We had all kinds of kids at Nativity, my grammar school. Kids were bused from all over Brooklyn to learn together there: refugee kids from Africa and Hungary, newly arrived transplanted Puerto Rican kids, Afro-Caribbean immigrants from Jamaica and Barbados, mixed race kids like the Chins whose Chinese father married a strikingly beautiful Irish and African American red head and fathered seven children with her. They ran a successful chain of local laundries. We learned together and learned how to work together. We played together and ate together. And most importantly, we worshiped together. We would sit by class in alphabetical order for church services: I sat with Leticia Rodriguez, Maria Sierra and Dorothy Jane Zilkowski....then, as now, I was an end of the alphabetical order line kid. Every Wednesday we had Benediction in Latin after lunch.  On the first Fridays of the month we attended Mass before classed began, and then feasted on hot chocolate and Danish pastries, a gift from a local bakery to the good Sisters of St Joseph. It was probably the one day a month our teachers knew that all of us had breakfast before we got to school. And we reached spiritual milestones together: First Communions and Confirmations were done through the school and not our local parish.  We became a tight-knitted, scrappy, tough and smart group of urban kids for whom working and living in a truly integrated society produced a healthy tolerance and understanding of "otherness", because in one way or another we were a school of "others", for even those of us for whom there was no room in our local schools were often treated poorly by our neighborhood kids who were luck enough to attend the local school. We were tainted by our daily connections with those of other ethnic groups and cultures, but, in reality, we were the lucky ones.
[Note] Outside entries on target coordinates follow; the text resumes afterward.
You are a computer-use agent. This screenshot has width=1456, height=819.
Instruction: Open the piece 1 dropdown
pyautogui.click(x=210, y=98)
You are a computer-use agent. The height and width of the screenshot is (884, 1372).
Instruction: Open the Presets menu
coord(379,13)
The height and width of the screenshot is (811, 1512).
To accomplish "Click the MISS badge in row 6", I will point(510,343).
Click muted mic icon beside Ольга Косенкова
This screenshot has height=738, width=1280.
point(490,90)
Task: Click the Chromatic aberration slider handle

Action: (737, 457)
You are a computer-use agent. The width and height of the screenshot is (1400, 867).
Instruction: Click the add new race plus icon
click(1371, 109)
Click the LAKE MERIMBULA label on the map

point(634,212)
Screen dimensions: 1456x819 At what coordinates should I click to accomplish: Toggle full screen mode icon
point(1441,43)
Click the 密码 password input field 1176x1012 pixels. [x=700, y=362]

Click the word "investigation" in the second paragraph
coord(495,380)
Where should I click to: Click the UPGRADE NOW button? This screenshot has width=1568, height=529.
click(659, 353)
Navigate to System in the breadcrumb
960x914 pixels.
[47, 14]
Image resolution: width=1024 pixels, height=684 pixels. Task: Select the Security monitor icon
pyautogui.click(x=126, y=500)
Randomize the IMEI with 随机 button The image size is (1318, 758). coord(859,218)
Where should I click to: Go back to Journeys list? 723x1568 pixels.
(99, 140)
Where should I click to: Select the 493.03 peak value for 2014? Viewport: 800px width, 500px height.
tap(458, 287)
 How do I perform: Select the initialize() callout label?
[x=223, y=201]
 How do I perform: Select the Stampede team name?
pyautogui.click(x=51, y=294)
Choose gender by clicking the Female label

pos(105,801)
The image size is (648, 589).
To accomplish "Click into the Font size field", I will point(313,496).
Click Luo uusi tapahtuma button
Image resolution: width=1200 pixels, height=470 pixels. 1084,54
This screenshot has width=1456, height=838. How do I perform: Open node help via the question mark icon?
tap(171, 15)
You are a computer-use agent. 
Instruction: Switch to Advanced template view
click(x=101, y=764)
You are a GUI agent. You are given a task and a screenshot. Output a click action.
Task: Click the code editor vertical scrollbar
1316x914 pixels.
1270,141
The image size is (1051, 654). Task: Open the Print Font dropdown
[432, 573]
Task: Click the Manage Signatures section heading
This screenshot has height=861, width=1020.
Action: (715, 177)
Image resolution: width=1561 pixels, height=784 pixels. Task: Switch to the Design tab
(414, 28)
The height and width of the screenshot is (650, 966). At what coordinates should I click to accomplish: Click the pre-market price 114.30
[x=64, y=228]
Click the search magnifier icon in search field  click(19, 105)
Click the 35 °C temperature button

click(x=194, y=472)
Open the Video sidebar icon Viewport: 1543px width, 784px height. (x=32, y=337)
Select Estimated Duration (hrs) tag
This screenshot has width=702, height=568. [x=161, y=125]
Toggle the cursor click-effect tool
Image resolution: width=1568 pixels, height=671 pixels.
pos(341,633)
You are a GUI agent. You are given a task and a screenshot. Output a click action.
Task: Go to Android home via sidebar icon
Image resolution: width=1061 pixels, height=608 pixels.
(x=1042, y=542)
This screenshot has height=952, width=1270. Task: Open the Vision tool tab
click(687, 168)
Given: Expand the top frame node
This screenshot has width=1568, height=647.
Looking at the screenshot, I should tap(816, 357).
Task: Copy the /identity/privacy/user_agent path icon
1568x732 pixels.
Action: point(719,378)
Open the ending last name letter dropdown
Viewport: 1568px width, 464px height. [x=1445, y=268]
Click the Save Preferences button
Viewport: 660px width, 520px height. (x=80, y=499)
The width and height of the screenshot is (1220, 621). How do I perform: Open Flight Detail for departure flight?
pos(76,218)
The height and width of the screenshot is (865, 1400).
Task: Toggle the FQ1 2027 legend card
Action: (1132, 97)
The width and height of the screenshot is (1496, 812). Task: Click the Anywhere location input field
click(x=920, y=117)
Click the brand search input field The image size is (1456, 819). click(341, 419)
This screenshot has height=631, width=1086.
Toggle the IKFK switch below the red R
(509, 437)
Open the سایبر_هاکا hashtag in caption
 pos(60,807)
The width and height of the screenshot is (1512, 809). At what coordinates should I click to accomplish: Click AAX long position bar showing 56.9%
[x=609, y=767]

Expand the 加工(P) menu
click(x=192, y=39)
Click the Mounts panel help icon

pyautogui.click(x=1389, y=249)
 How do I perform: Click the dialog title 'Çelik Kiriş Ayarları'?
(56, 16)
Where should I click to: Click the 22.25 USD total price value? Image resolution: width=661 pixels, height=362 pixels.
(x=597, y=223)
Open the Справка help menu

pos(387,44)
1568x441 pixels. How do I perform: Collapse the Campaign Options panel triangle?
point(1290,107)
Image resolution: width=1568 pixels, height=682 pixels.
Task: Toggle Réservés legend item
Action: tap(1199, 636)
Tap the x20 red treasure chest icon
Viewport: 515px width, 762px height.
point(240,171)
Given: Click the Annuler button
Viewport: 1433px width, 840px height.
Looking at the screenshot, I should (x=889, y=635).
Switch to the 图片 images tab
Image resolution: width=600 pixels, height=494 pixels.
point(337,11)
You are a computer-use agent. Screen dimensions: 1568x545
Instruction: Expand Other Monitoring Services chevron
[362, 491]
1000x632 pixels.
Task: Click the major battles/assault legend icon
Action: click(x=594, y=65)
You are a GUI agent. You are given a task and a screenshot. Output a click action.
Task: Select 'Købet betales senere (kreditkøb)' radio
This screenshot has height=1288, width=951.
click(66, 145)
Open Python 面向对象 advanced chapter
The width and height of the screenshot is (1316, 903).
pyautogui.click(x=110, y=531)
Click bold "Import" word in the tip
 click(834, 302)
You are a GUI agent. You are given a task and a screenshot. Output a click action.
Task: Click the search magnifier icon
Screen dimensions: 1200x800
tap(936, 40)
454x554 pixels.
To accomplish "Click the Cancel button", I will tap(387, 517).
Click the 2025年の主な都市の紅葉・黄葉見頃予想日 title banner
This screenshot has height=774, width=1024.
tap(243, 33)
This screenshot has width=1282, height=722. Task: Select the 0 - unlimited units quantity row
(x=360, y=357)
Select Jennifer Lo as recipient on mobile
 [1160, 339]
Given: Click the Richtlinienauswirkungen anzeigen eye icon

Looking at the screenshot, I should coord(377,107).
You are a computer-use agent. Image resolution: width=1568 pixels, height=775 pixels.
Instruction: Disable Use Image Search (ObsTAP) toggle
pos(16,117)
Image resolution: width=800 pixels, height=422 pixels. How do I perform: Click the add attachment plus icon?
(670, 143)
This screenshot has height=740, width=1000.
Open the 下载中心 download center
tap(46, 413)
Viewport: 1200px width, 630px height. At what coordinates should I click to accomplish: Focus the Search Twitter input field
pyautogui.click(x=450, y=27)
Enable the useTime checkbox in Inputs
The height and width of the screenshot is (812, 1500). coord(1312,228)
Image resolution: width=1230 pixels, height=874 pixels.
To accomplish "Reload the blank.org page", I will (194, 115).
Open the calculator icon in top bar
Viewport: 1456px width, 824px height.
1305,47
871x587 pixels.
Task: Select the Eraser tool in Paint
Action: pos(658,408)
Every day we saw the kingdom of God in action. Everyday we walked with "the other" and knew that they were really more like us than not. Every day we were enriched by new and varied experiences and personal interactions with some wonderfully interesting, smart and funny kids whom we would never have met if we stayed in our comfort zone. It was definitely an unexpected, unrecorded and undocumented social experiment, but it was also a celebration of  radical welcome in God's kingdom, look around, do we need to widen our circle to get more and different folks in our orbit? That is how we grow in mind and spirit.



Let us pray: O God you have bound us together in a common life. Help us, in our struggles, to engage one another without hatred or bitterness, and to work together with mutual forbearance and respect; to bring the Kingdom of God to all who seek it through Jesus Christ our Lord. Amen.